Other media reports have said that Bledsoe was planning to meet with Crawford early this week. That hasn’t happened.
“He hasn’t contacted me,” Crawford said. “If he does, sure, I’ll meet with him.”
As for whether the bill could come back in the future, Crawford said he’s learned from being a politician to never say never.
“Sometime down the road for some reason unforeseen to me, somebody might say, ‘Take that bill up,’” Crawford said. “But I’m confident (current) leadership won’t do that. As it stands, I’m not going to take testimony on it.”
As for totally getting rid of the bill now, Oakland Press Political Reporter Charles Crumm said that may not be possible.
“I don’t believe you can withdraw a bill once it has been introduced,” Crumm said. “More likely, it lingers until the end of the two year session when all legislation not acted upon dies when the Legislature adjourns the session. The Latin phrase for that is ‘sine die.’”
The current session will end January 1, 2013.
Dreaming of a better world where dogs aren't banned because of their breed


  1. Hooray! Crawford is a grown-up with a brain!

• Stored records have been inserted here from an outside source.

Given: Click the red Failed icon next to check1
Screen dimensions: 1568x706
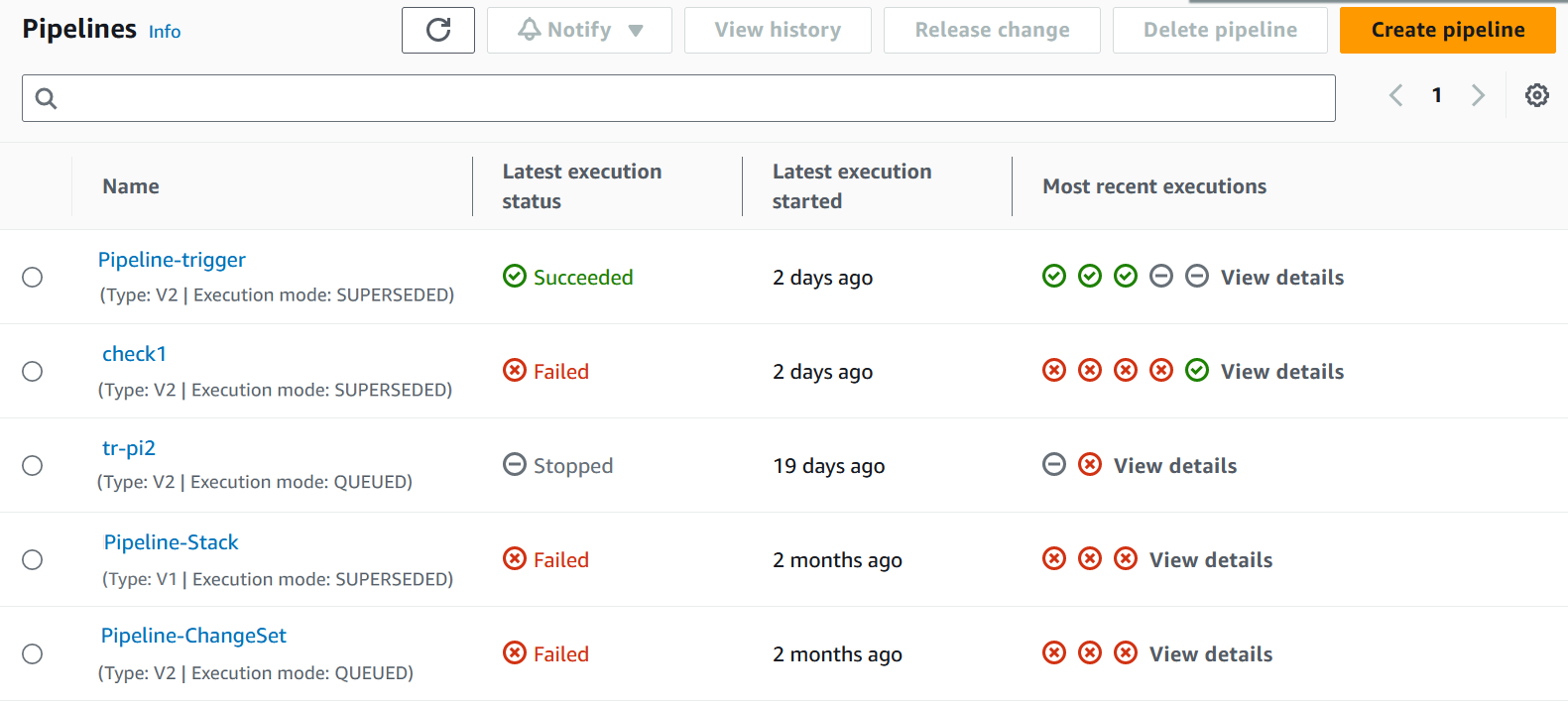Looking at the screenshot, I should pyautogui.click(x=515, y=370).
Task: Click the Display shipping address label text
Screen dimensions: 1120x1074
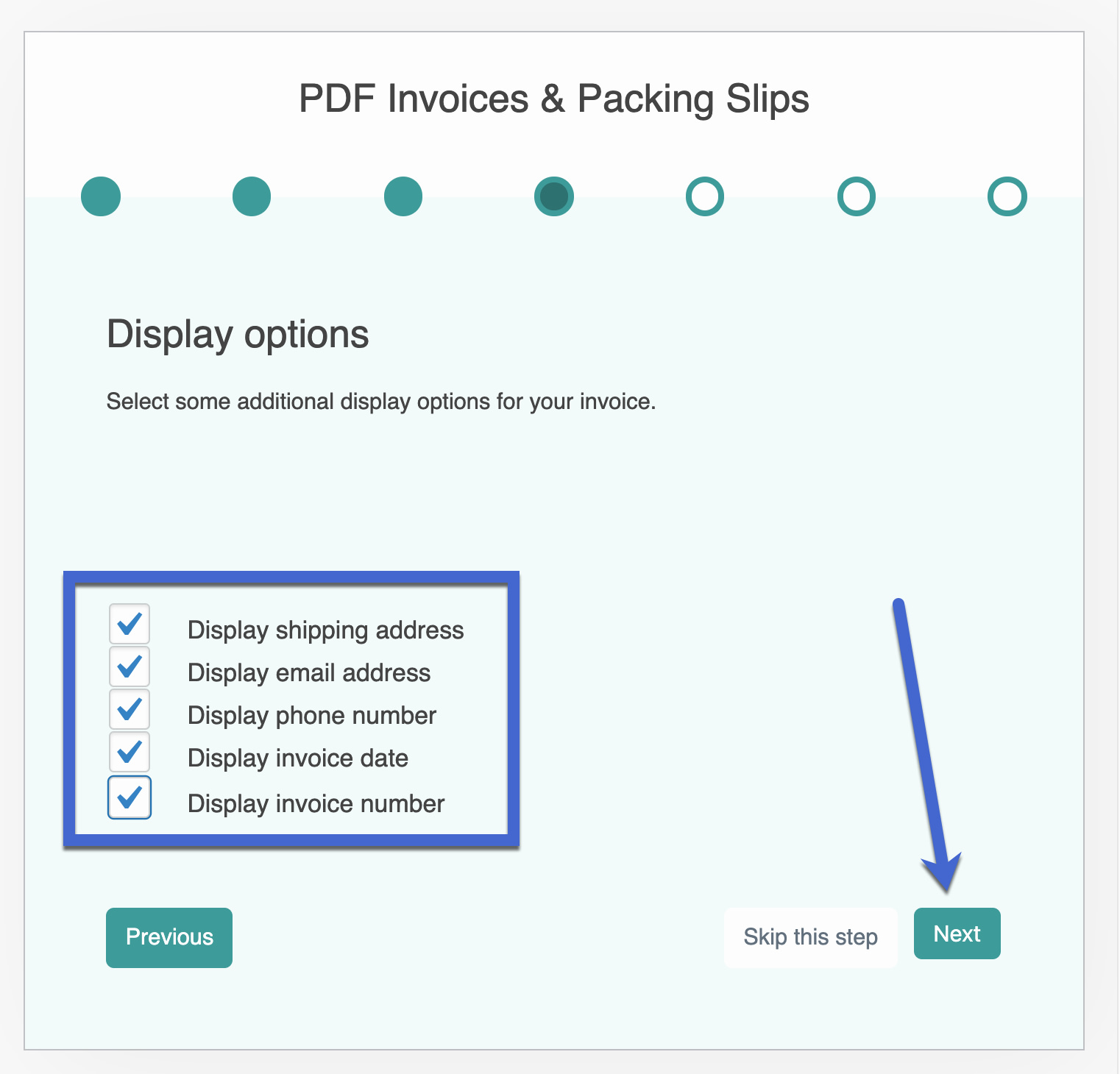Action: pos(325,630)
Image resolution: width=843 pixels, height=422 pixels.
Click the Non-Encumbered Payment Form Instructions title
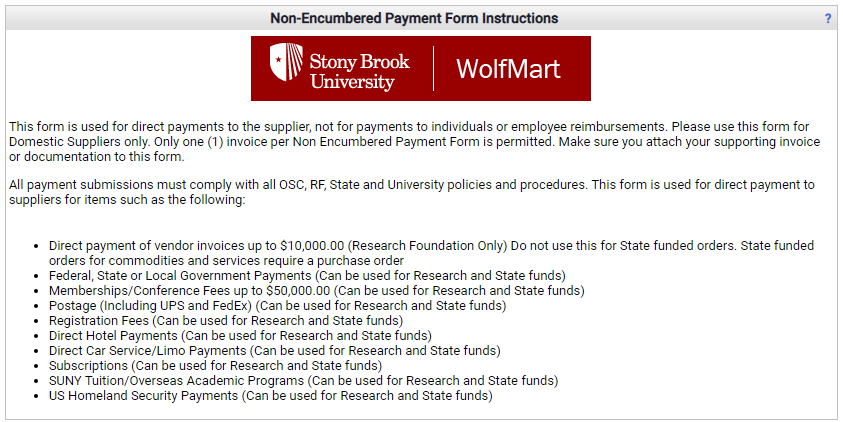414,19
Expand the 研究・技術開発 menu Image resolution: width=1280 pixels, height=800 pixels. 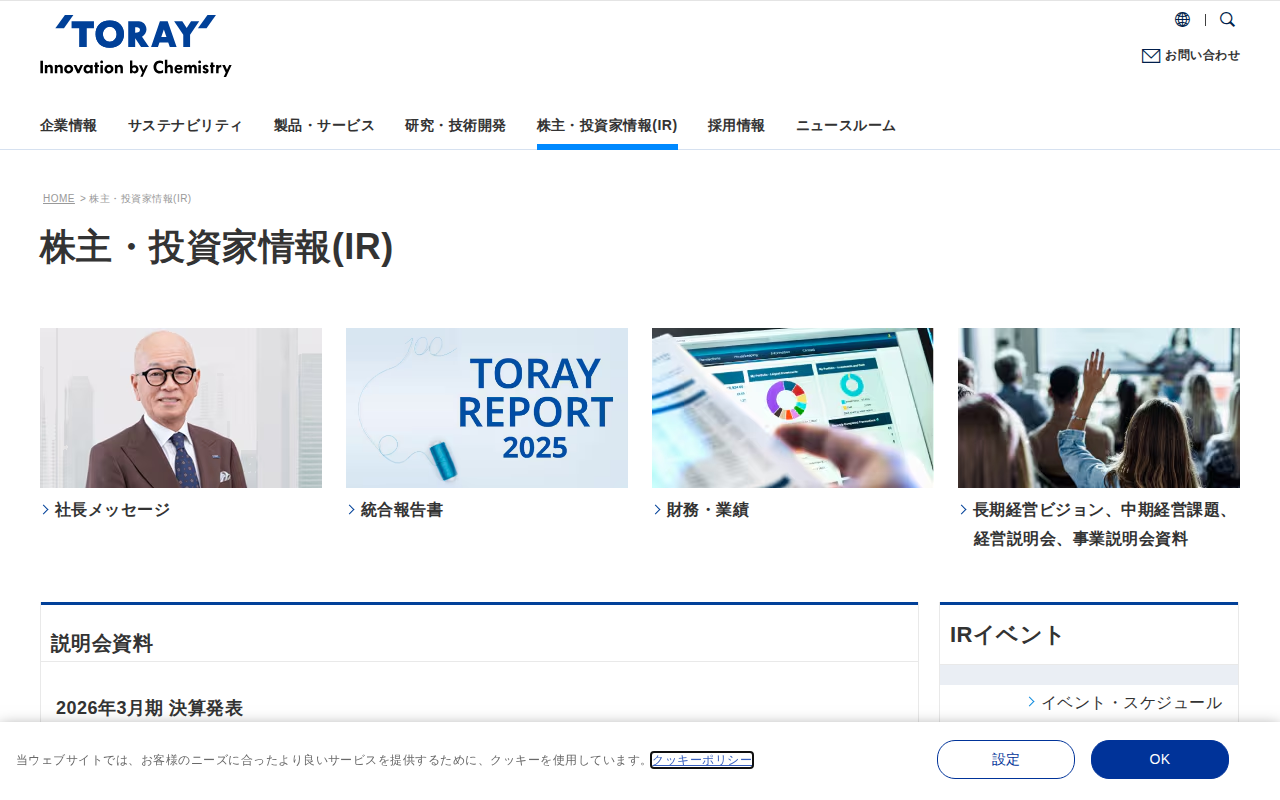pos(455,126)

  2. I was VERY glad to hear they're not going to take this up.

    On a side note, I don't know what copyright you have on your blog posts, I saw that someone cut and pasted, html and all, one of your blog posts onto their site. It's at the bottom of this page: I just thought I'd let you know in case there's a copyright issue.

  3. Cysania, Thanks for alerting me to this. I think this is a website run by the guy who criticized my post about dominance theory being antiquated crap. I'll have to look at the website more closely when I have some time.

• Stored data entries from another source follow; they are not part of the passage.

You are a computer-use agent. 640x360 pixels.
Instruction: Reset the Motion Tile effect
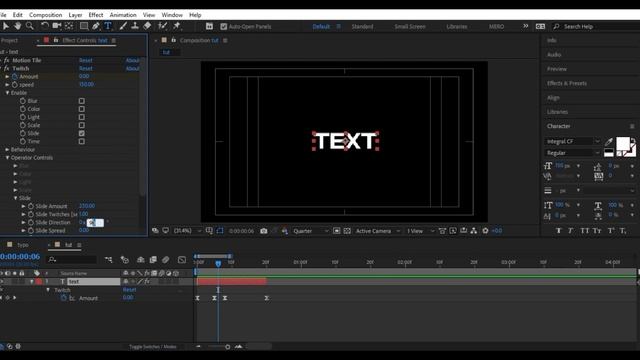86,60
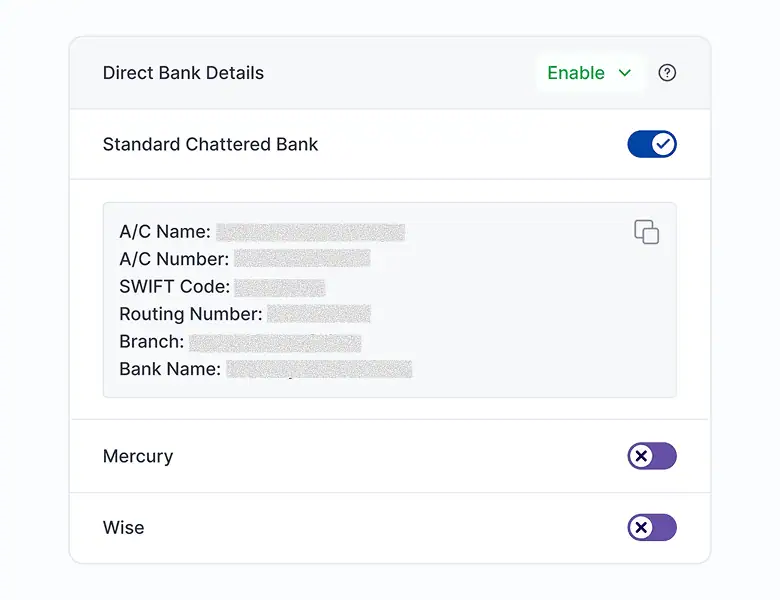Viewport: 780px width, 600px height.
Task: Select the Standard Chattered Bank row label
Action: point(210,144)
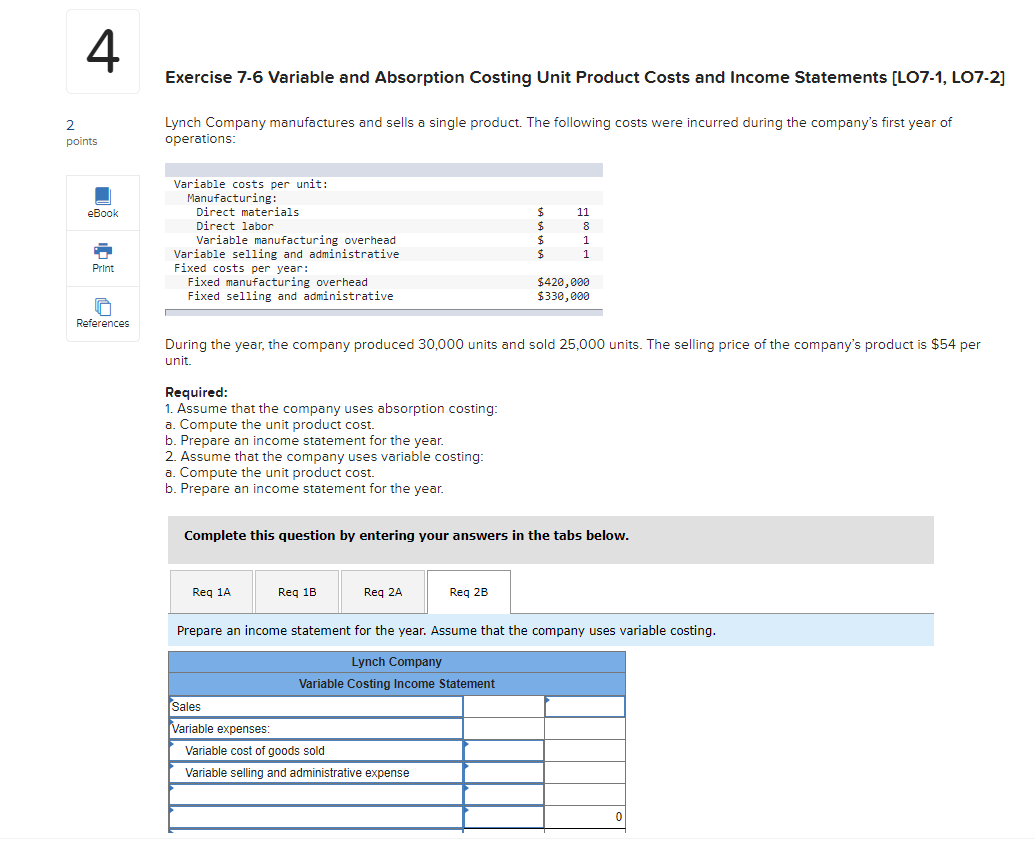
Task: Open the References panel
Action: (101, 313)
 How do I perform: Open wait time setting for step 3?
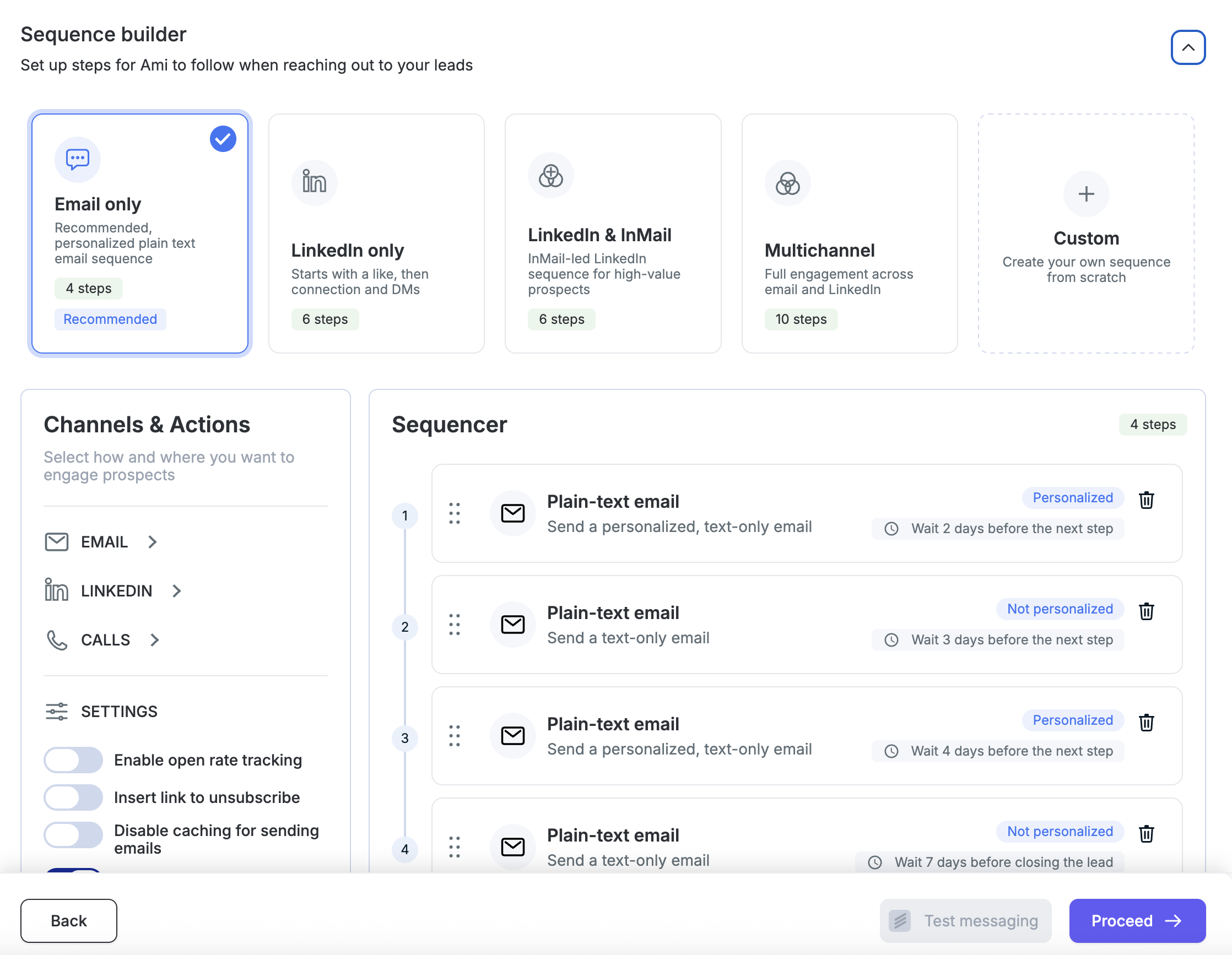pos(998,751)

    As for my opinion on dominance theory, I feel quite confident about my position. I have proof in my own dog that dominance theory can have some very damaging outcomes, and in terms of me being one of his "75 behaviorists debunked" I am not a behaviorist. I am journalist who studies canine behavior. I have no formal education and no right to call myself a behaviorist, and I don't think that anyone else should give me a professional title I have not earned.

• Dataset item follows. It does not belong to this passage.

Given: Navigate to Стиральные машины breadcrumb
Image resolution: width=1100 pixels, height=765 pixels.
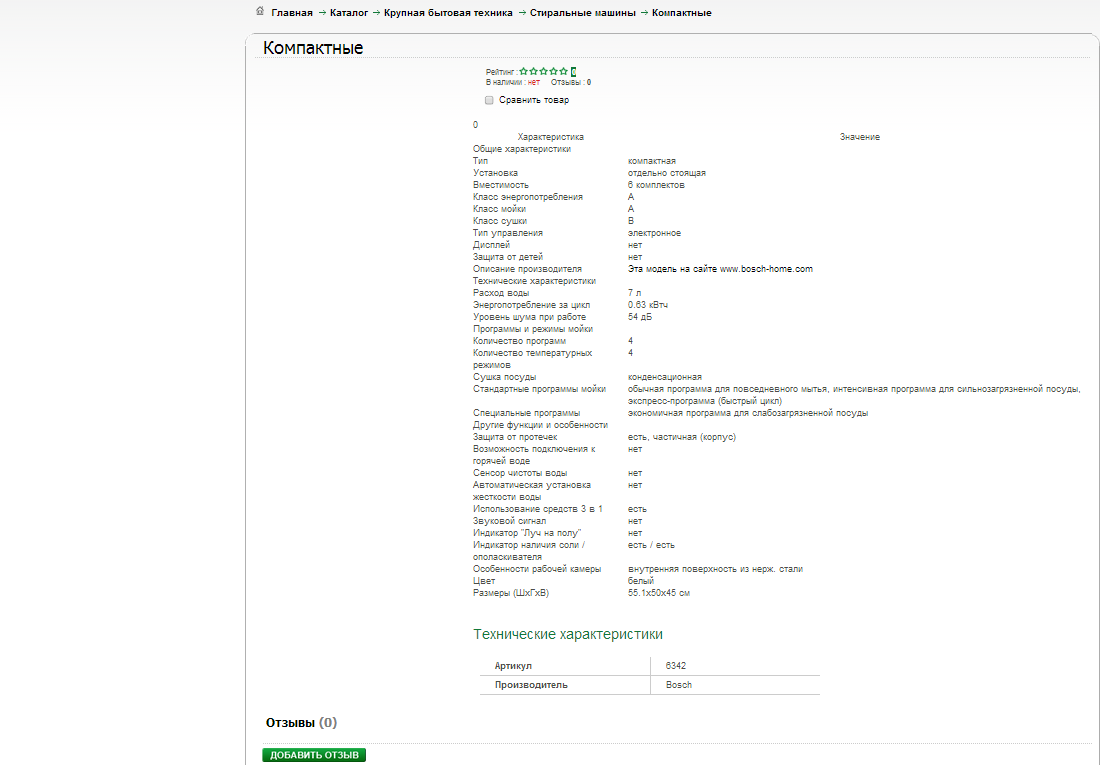Looking at the screenshot, I should click(583, 13).
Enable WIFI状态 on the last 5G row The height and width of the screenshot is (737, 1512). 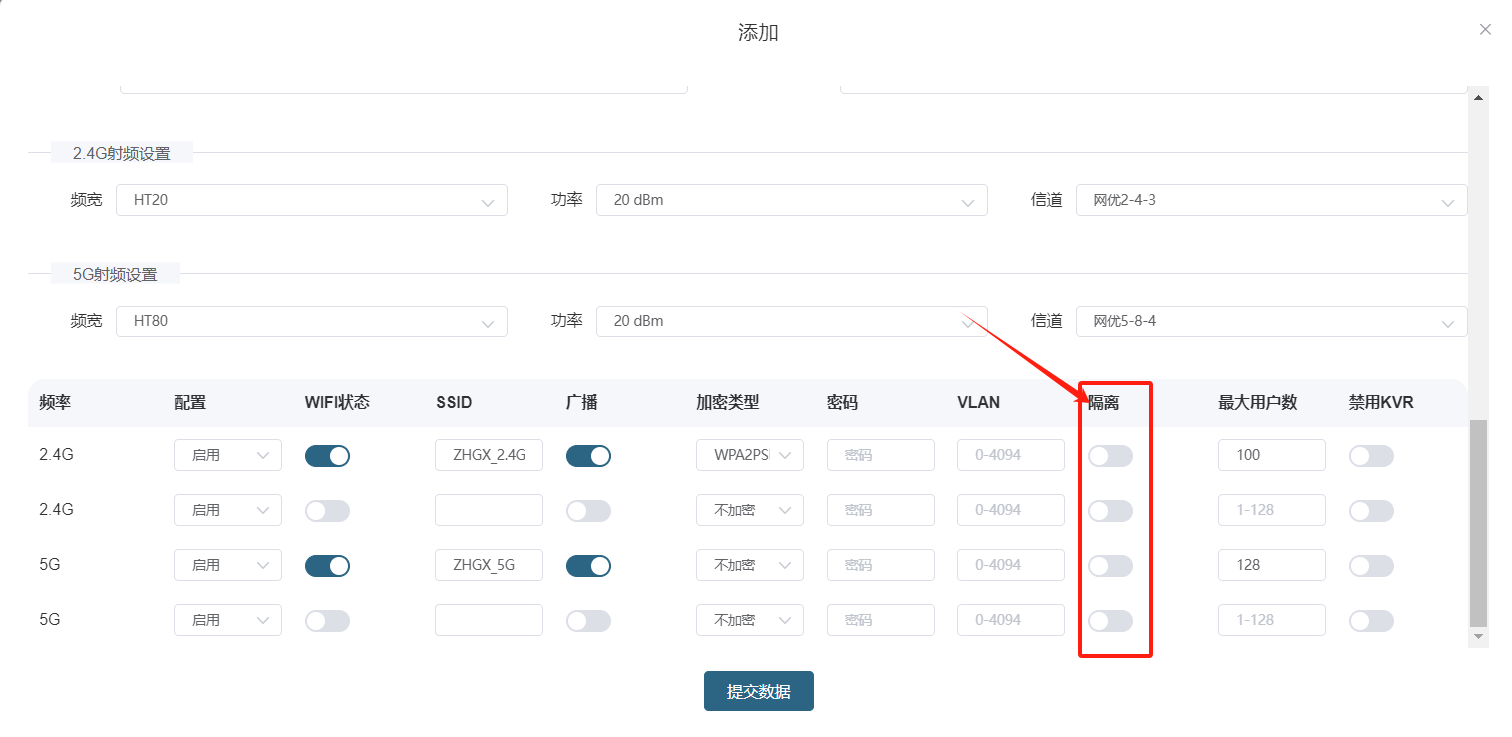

    As for me being "debunked" because I couldn't answer his questions, I have two things to say: 1) He didn't ask me any questions. He left a comment criticizing me, and 2) He didn't answer the two questions I asked him, which of course, are about his credentials and what the heck "cognitive via influence" means.

  4. Karen, first, thank you for your doggie posts. I am a pit-mix owner of two, one of which is a registered therapy dog. Second, this Dale McCluskey showed up on another site (DogStarDaily) and all the trainers/behaviorists debunked him and in fact some were outraged at his downright cruelty in some of his training clips. I think they concluded he is nuts and doing much harm to the dogs he supposedly trains. It's so sad when an owner is so naive about dog trainers that they end up with someone like him.

  5. Anonymous, thank you so much for your comments. I haven't watched any clips of him working with dogs and now I'm not sure I can stomach it.

    It makes me very angry at times that the average person has such little good knowledge/understanding of dogs and what makes them tick — angry at the culture that propagates bad information, angry at individuals who allow ignorance to keep them in the dark, standing staunchly behind ideas like "the dog knows it did something wrong three hours ago and I know it knows because it looks and acts guilty."

    However angry I may get about our culture propagating bad information and individual owners who refuse to see the light, it dulls in comparison to the anger I have for those who call themselves professional dog trainers and use their titles and positions to further spread bad information and hurt dogs and dog-human relationships in the process.

    Nothing creates more behavior problems in dogs than fear. I believe in good leadership, but I have seen firsthand the damage that can be done using tactics that exploit fear. Far too many people muddy the waters, believing that leadership is accomplished through fear. It is not.